Finalmente, el Señor, por virtud de su passión y por los ruegos de los dichos y por lo demás que ante mis ojos tenía, con obrar en mí un maravilloso milagro, aunque a su poder pequeño, y fue que estando yo assí sin alma, mareado y medio ahogado de mucha agua que, como he dicho, se me había entrado a mi pesar, y assí mismo encallado y muerto de frío de la frialdad, que mientras mi conservador en sus trece estuvo, nunca había sentido, trabajado y hecho pedaços mi triste cuerpo de la congoxa y continua persecución, y desfallecido del no comer, a deshora sentí mudarse mi ser de hombre, quiera no me cate, cuando me vi hecho pez, ni más ni menos, y de aquella propia hechura y forma que eran los que cerrado me habían tenido y tenían. A los cuales, luego que en su figura fui tornado, conocí que eran atunes, entendí cómo entendían en buscar mi muerte, y decían: «Este es el traidor, de nuestras sabrosas y sagradas aguas enemigo. Este es nuestro adversario y de todas las naciones de pescados que tan executivamente se ha habido con nosotros desde ayer acá, hiriendo y matando tantos de los nuestros; no es possible que de aquí vaya; mas venido el día, tomaremos dél vengança».

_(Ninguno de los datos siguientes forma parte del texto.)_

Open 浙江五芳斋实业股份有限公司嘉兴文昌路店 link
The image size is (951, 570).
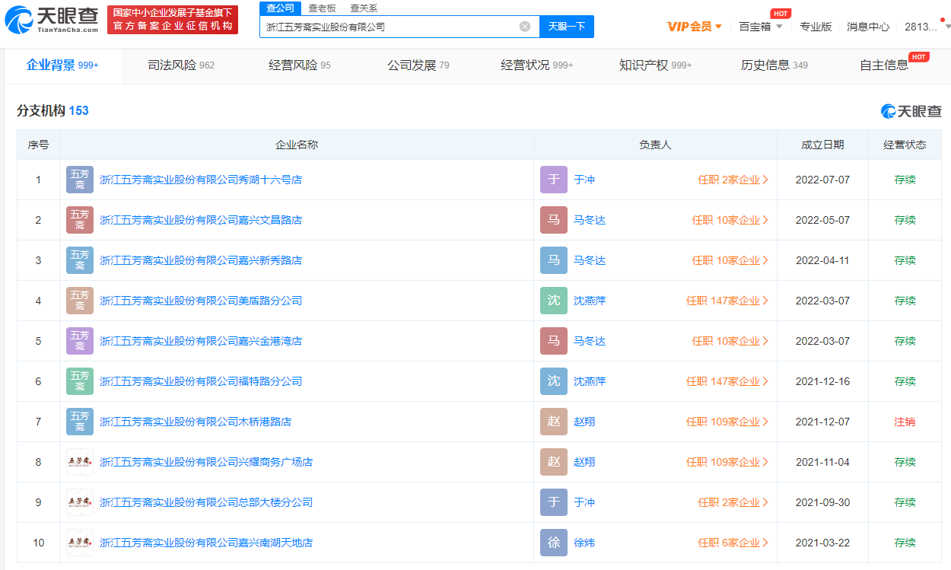pyautogui.click(x=201, y=220)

Assí oía yo la sentencia que los señores estaban dando contra el que ya hecho atún como ellos estaba. Después que un poco estuve descansado y refrescando en el agua, tomando aliento y hallándome tan sin pena y passión como cuando más sin ella estuve, lavando mi cuerpo de dentro y de fuera en aquella agua que al presente, y dende en adelante, muy dulce y sabrosa hallé, mirándome a una parte y a otra por ver si vería en mí alguna cosa que no estuviesse convertido en atún. Estándome en la cueva muy a mi placer, pensé si sería bien estarme allí hasta que el día viniesse, mas hube miedo me conociessen y les fuesse manifiesta mi conversión. Por otro cabo, temía la salida por no tener confiança de mí si me entendería con ellos y les sabría responder a lo que me interrogassen, y fuesse esto causa de descubrirse mi secreto; que aunque los entendía y me veía de su hechura, tenía gran miedo de verme entre ellos. Finalmente, acordé que lo más seguro era no me hallassen allí, porque ya que no me tuviessen por dellos, como no fuesse hallado Lázaro de Tormes, pensarían yo haber sido en salvalle y me pedirían cuenta dél, por lo cual me pareció que saliendo antes del día y mezclándome con ellos, con ser tantos, por ventura no me echarían de ver ni me hallarían estraño; y como lo pensé, assí lo puse por obra.